* What to work on
Return the data below, unchanged.

Records from a dataset
++++++++++

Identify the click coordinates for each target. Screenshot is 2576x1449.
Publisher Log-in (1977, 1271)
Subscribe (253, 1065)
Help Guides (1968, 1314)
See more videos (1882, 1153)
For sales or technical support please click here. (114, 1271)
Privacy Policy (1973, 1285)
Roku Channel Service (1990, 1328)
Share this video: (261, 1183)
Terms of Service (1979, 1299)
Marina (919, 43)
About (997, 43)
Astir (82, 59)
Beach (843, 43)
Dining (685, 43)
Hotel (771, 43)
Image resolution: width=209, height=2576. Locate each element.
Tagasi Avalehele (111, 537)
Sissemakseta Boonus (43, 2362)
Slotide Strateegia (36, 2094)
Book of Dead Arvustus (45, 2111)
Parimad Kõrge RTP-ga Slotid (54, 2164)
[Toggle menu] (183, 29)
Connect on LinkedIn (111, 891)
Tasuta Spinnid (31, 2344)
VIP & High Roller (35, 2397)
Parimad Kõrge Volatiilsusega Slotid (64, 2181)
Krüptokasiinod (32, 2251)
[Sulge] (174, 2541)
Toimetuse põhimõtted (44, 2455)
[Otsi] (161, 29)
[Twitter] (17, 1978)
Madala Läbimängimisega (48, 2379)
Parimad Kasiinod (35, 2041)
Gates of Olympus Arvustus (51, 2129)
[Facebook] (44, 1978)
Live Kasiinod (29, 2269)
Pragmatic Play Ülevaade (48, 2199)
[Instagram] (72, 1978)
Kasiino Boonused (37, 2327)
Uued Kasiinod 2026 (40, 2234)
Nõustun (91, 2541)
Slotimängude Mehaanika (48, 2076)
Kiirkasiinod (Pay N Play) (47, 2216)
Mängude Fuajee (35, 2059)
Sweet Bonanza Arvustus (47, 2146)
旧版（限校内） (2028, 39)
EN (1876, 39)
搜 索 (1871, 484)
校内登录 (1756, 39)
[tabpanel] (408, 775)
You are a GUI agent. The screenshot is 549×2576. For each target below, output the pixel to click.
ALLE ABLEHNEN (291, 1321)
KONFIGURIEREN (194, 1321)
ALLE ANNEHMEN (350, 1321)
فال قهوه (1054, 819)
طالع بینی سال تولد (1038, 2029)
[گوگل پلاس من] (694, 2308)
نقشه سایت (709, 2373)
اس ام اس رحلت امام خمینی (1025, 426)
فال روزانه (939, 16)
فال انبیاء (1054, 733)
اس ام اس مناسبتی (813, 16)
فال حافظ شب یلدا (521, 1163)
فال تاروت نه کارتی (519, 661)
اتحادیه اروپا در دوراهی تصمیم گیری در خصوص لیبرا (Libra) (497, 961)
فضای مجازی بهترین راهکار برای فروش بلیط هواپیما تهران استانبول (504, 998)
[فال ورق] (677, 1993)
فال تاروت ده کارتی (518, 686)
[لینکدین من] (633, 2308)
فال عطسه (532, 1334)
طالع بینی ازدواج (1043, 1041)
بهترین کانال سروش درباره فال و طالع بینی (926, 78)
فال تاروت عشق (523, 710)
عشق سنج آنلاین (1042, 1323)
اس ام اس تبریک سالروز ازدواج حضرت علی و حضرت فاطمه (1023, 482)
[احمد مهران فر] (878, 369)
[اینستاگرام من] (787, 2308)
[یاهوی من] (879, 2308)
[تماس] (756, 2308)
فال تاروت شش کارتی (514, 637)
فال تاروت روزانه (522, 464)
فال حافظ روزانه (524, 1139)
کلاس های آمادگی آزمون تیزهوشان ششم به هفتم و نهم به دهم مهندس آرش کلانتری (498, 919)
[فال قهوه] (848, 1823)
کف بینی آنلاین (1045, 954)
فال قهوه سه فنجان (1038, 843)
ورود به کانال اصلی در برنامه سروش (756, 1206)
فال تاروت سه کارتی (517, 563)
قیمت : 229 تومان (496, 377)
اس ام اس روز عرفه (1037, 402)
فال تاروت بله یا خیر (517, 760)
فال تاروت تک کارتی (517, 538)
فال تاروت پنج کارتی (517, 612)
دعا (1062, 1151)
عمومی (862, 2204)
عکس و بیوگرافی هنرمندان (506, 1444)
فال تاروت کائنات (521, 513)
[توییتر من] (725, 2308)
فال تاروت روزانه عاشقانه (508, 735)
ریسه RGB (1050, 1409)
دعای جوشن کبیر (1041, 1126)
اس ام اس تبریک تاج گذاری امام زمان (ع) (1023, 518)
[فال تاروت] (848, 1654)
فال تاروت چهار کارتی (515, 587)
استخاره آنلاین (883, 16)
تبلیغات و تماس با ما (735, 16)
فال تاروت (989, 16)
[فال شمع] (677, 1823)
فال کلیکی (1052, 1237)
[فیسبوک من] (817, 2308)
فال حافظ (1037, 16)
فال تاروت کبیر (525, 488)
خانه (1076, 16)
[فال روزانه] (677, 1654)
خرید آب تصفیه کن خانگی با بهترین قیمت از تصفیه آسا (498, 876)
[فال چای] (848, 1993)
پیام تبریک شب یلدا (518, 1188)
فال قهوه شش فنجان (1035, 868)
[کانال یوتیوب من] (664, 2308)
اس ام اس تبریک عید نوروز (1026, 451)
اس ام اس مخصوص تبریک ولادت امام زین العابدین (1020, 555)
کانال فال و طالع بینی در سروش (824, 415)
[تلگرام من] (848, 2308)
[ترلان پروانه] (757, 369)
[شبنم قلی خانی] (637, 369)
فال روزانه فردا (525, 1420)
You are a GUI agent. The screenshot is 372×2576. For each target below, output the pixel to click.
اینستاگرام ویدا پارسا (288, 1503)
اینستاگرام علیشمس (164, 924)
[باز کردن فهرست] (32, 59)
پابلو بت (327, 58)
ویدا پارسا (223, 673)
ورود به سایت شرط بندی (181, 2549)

++++++++++

* Exercise response
Identify the click coordinates for each target. Screenshot is 2576x1449.
Publisher Log-in (1977, 1271)
Subscribe (253, 1065)
Help Guides (1968, 1314)
See more videos (1882, 1153)
For sales or technical support please click here. (114, 1271)
Privacy Policy (1973, 1285)
Roku Channel Service (1990, 1328)
Share this video: (261, 1183)
Terms of Service (1979, 1299)
Marina (919, 43)
About (997, 43)
Astir (82, 59)
Beach (843, 43)
Dining (685, 43)
Hotel (771, 43)
Image resolution: width=209, height=2576. Locate each element.
Tagasi Avalehele (111, 537)
Sissemakseta Boonus (43, 2362)
Slotide Strateegia (36, 2094)
Book of Dead Arvustus (45, 2111)
Parimad Kõrge RTP-ga Slotid (54, 2164)
[Toggle menu] (183, 29)
Connect on LinkedIn (111, 891)
Tasuta Spinnid (31, 2344)
VIP & High Roller (35, 2397)
Parimad Kõrge Volatiilsusega Slotid (64, 2181)
Krüptokasiinod (32, 2251)
[Sulge] (174, 2541)
Toimetuse põhimõtted (44, 2455)
[Otsi] (161, 29)
[Twitter] (17, 1978)
Madala Läbimängimisega (48, 2379)
Parimad Kasiinod (35, 2041)
Gates of Olympus Arvustus (51, 2129)
[Facebook] (44, 1978)
Live Kasiinod (29, 2269)
Pragmatic Play Ülevaade (48, 2199)
[Instagram] (72, 1978)
Kasiino Boonused (37, 2327)
Uued Kasiinod 2026 (40, 2234)
Nõustun (91, 2541)
Slotimängude Mehaanika (48, 2076)
Kiirkasiinod (Pay N Play) (47, 2216)
Mängude Fuajee (35, 2059)
Sweet Bonanza Arvustus (47, 2146)
旧版（限校内） (2028, 39)
EN (1876, 39)
搜 索 (1871, 484)
校内登录 (1756, 39)
[tabpanel] (408, 775)
You are a GUI agent. The screenshot is 549×2576. For each target below, output the pixel to click.
ALLE ABLEHNEN (291, 1321)
KONFIGURIEREN (194, 1321)
ALLE ANNEHMEN (350, 1321)
فال قهوه (1054, 819)
طالع بینی سال تولد (1038, 2029)
[گوگل پلاس من] (694, 2308)
نقشه سایت (709, 2373)
اس ام اس رحلت امام خمینی (1025, 426)
فال روزانه (939, 16)
فال انبیاء (1054, 733)
اس ام اس مناسبتی (813, 16)
فال حافظ شب یلدا (521, 1163)
فال تاروت نه کارتی (519, 661)
اتحادیه اروپا در دوراهی تصمیم گیری در خصوص لیبرا (Libra) (497, 961)
فضای مجازی بهترین راهکار برای فروش بلیط هواپیما تهران استانبول (504, 998)
[فال ورق] (677, 1993)
فال تاروت ده کارتی (518, 686)
[لینکدین من] (633, 2308)
فال عطسه (532, 1334)
طالع بینی ازدواج (1043, 1041)
بهترین کانال سروش درباره فال و طالع بینی (926, 78)
فال تاروت عشق (523, 710)
عشق سنج آنلاین (1042, 1323)
اس ام اس تبریک سالروز ازدواج حضرت علی و حضرت فاطمه (1023, 482)
[احمد مهران فر] (878, 369)
[اینستاگرام من] (787, 2308)
[یاهوی من] (879, 2308)
[تماس] (756, 2308)
فال تاروت شش کارتی (514, 637)
فال تاروت روزانه (522, 464)
فال حافظ روزانه (524, 1139)
کلاس های آمادگی آزمون تیزهوشان ششم به هفتم و نهم به دهم مهندس آرش کلانتری (498, 919)
[فال قهوه] (848, 1823)
کف بینی آنلاین (1045, 954)
فال قهوه سه فنجان (1038, 843)
ورود به کانال اصلی در برنامه سروش (756, 1206)
فال تاروت سه کارتی (517, 563)
قیمت : 229 تومان (496, 377)
اس ام اس روز عرفه (1037, 402)
فال تاروت بله یا خیر (517, 760)
فال تاروت تک کارتی (517, 538)
فال تاروت پنج کارتی (517, 612)
دعا (1062, 1151)
عمومی (862, 2204)
عکس و بیوگرافی هنرمندان (506, 1444)
فال تاروت کائنات (521, 513)
[توییتر من] (725, 2308)
فال تاروت روزانه عاشقانه (508, 735)
ریسه RGB (1050, 1409)
دعای جوشن کبیر (1041, 1126)
اس ام اس تبریک تاج گذاری امام زمان (ع) (1023, 518)
[فال تاروت] (848, 1654)
فال تاروت چهار کارتی (515, 587)
استخاره آنلاین (883, 16)
تبلیغات و تماس با ما (735, 16)
فال تاروت (989, 16)
[فال شمع] (677, 1823)
فال کلیکی (1052, 1237)
[فیسبوک من] (817, 2308)
فال حافظ (1037, 16)
فال تاروت کبیر (525, 488)
خانه (1076, 16)
[فال روزانه] (677, 1654)
خرید آب تصفیه کن خانگی با بهترین قیمت از تصفیه آسا (498, 876)
[فال چای] (848, 1993)
پیام تبریک شب یلدا (518, 1188)
فال قهوه شش فنجان (1035, 868)
[کانال یوتیوب من] (664, 2308)
اس ام اس تبریک عید نوروز (1026, 451)
اس ام اس مخصوص تبریک ولادت امام زین العابدین (1020, 555)
کانال فال و طالع بینی در سروش (824, 415)
[تلگرام من] (848, 2308)
[ترلان پروانه] (757, 369)
[شبنم قلی خانی] (637, 369)
فال روزانه فردا (525, 1420)
You are a GUI agent. The screenshot is 372×2576. For each target below, output the pixel to click.
اینستاگرام ویدا پارسا (288, 1503)
اینستاگرام علیشمس (164, 924)
[باز کردن فهرست] (32, 59)
پابلو بت (327, 58)
ویدا پارسا (223, 673)
ورود به سایت شرط بندی (181, 2549)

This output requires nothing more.